Privatstadt Próspera verklagt Honduras auf 10,77 Milliarden US-Dollar

Jahrelang leisteten soziale Organisationen in Honduras massiv Widerstand gegen die ZEDE
Jahrelang leisteten soziale Organisationen in Honduras massiv Widerstand gegen die ZEDE, Quelle: @MovAmplioHn

Nach dem Ablauf eines Ultimatums an die honduranische Regierung Mitte Dezember hat das Privatstadtunternehmen Próspera Inc. Klage bei einem internationalen Schiedsgericht eingereicht

Von Jutta Blume
amerika21

Washington/Tegucigalpa. Das in den USA registrierte Privatstadtunternehmen Honduras Próspera Inc. sieht seine Investorenrechte verletzt, nachdem der honduranische Kongress im April das ZEDE-Gesetz außer Kraft gesetzt hatte. Das Unternehmen betreibt die Sonderzone für Entwicklung und Beschäftigung (ZEDE) auf der Insel Roatán.

Próspera zieht vor das Internationale Zentrum zur Beilegung von Investitionsstreitigkeiten mit Sitz in Washington, weil Honduras nicht auf die Forderung einging, einen 50-jährigen Bestandsschutz für die Privatstadt zu gewährleisten.

Nach dem Rechtsverständnis des Unternehmens hat Honduras gegen den im Freihandelsabkommen zwischen USA, Zentralamerika und Dominikanischer Republik (CAFTA-DR) verankerten Schutz von ausländischen Investitionen verstoßen. Honduras Próspera bezieht sich auch auf ein angebliches Bestandsschutzabkommen mit dem honduranischen Staat, dessen Rechtsgültigkeit aber strittig sein dürfte.

Die Summe, die Próspera als Entschädigung fordert, entspricht mehr als einem Drittel des Bruttoinlandsproduktes des zentralamerikanischen Landes. Dieses lag 2021 bei 28,5 Milliarden Dollar. Die Forderung von über zehn Milliarden Dollar sei auf Basis der für 50 Jahre garantierten Rechte kalkuliert worden, erklärte der Technische Sekretär der ZEDE Próspera, José Luis Moncada, gegenüber El Pulso.

Tatsächlich ist die immense Summe zunächst wohl als Drohkulisse anzusehen, um den honduranischen Staat doch noch zum Einlenken zu zwingen. So schreibt Honduras Próspera in seiner Presseerklärung: "Je nachdem, wie die honduranische Regierung vorgehen will, wird sich der Schadenersatz auf mindestens mehrere Milliarden US-Dollar belaufen und sogar 10,775 Milliarden US-Dollar erreichen, wenn die gesamte Investition der Kläger verloren geht."

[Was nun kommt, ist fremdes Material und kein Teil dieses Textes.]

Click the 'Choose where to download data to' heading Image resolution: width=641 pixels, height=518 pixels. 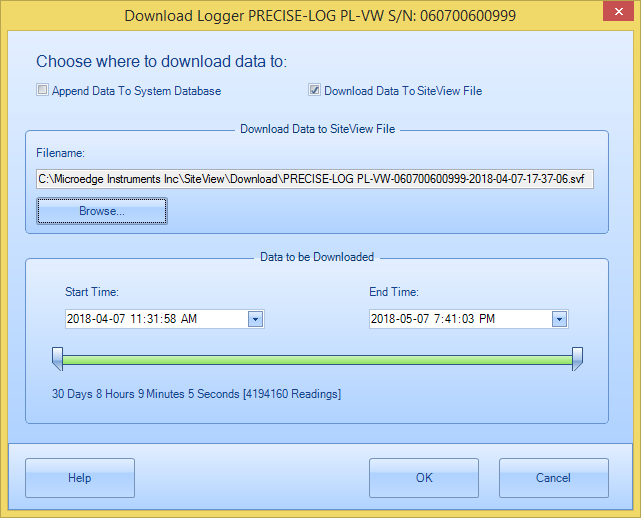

Hohe Schadensersatzforderungen vor Schiedsgerichten werden von Unternehmen immer wieder eingesetzt, um Staaten dazu zu bringen, missliebige Gesetze wieder zu lockern.

Wirtschaftsminister Pedro Barquero erklärte, das Land werde sich vor Gericht verteidigen. Próspera hätte nie wirklich beabsichtigt, mit der Regierung zu verhandeln, sondern stets Bedingungen für Gespräche gestellt. Dass das Schiedsgericht, sollte es gegen Honduras urteilen, eine derart hohe Entschädigung festsetzen würde, hielt der Minister für unwahrscheinlich.

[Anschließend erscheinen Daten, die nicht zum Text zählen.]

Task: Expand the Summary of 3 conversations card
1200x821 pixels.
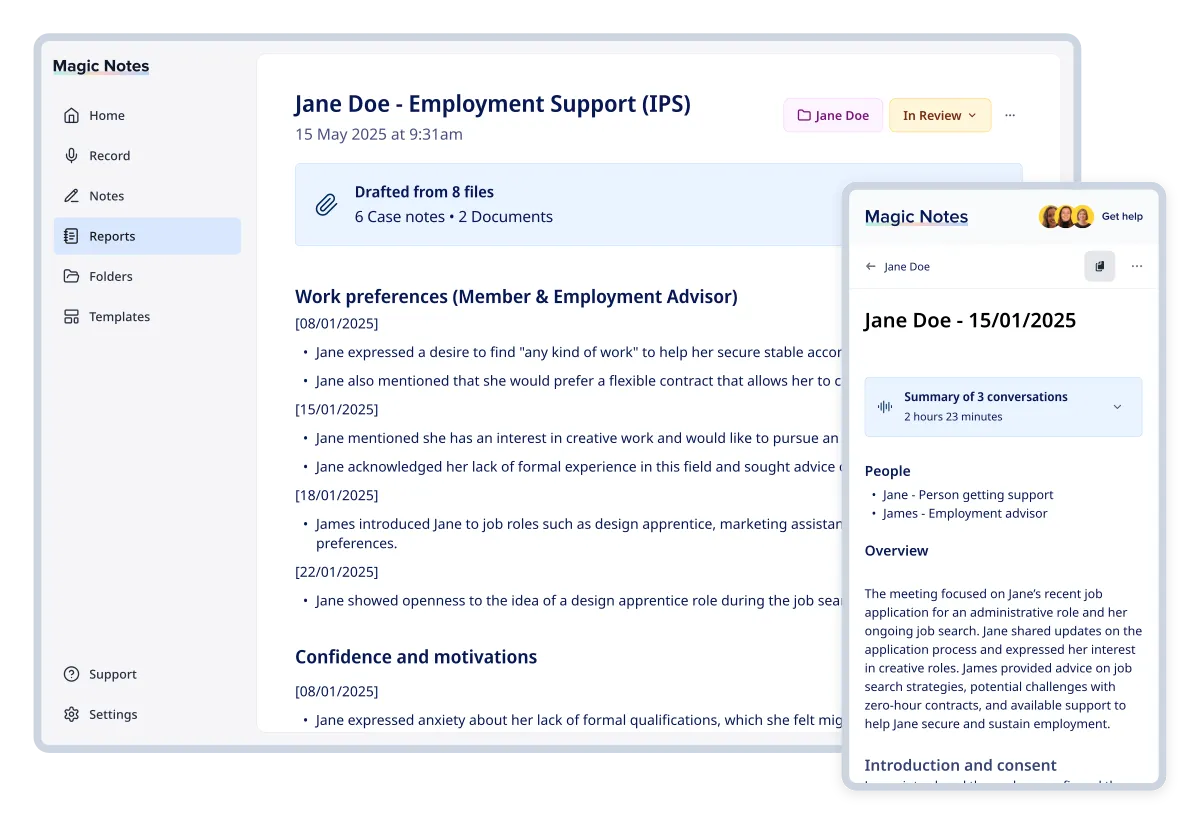Action: [1117, 407]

Christopher Castillo, Koordinator der Alternative für Gemeinde- und Umweltrecht (ARCAH), die sich seit Jahren gegen die ZEDE engagiert, wies darauf hin, dass 43 der 45 Artikel des ZEDE-Gesetzes nicht konform mit internationalen Normen und Menschenrechten seien. Zudem verstieß das mittlerweile außer Kraft gesetzte Gesetz gegen die Verfassung. "Kein internationales Gericht wird sich einmischen und den honduranischen Staat zwingen wollen, seine Souveränität im Rahmen der Illegalität abzutreten", zeigt sich Castillo überzeugt.

Der honduranische Kongress hatte im April einstimmig beschlossen, das ZEDE-Gesetz von 2013 außer Kraft zu setzen (amerika21 berichtete). Es sei per se verfassungswidrig und verletze die Souveränität des Landes, so die Argumentation. Während mit den ZEDE Morazán City und Orquidea offensichtlich Verhandlungen über die Umwandlung in reguläre Freihandelszonen laufen, verteidigt Próspera offensiv sein "libertäres" Modell einer vollständig unternehmergeführten Privatstadt mit eigenen Gesetzen, einer eigenen Citzenship und einer eigenen Bank.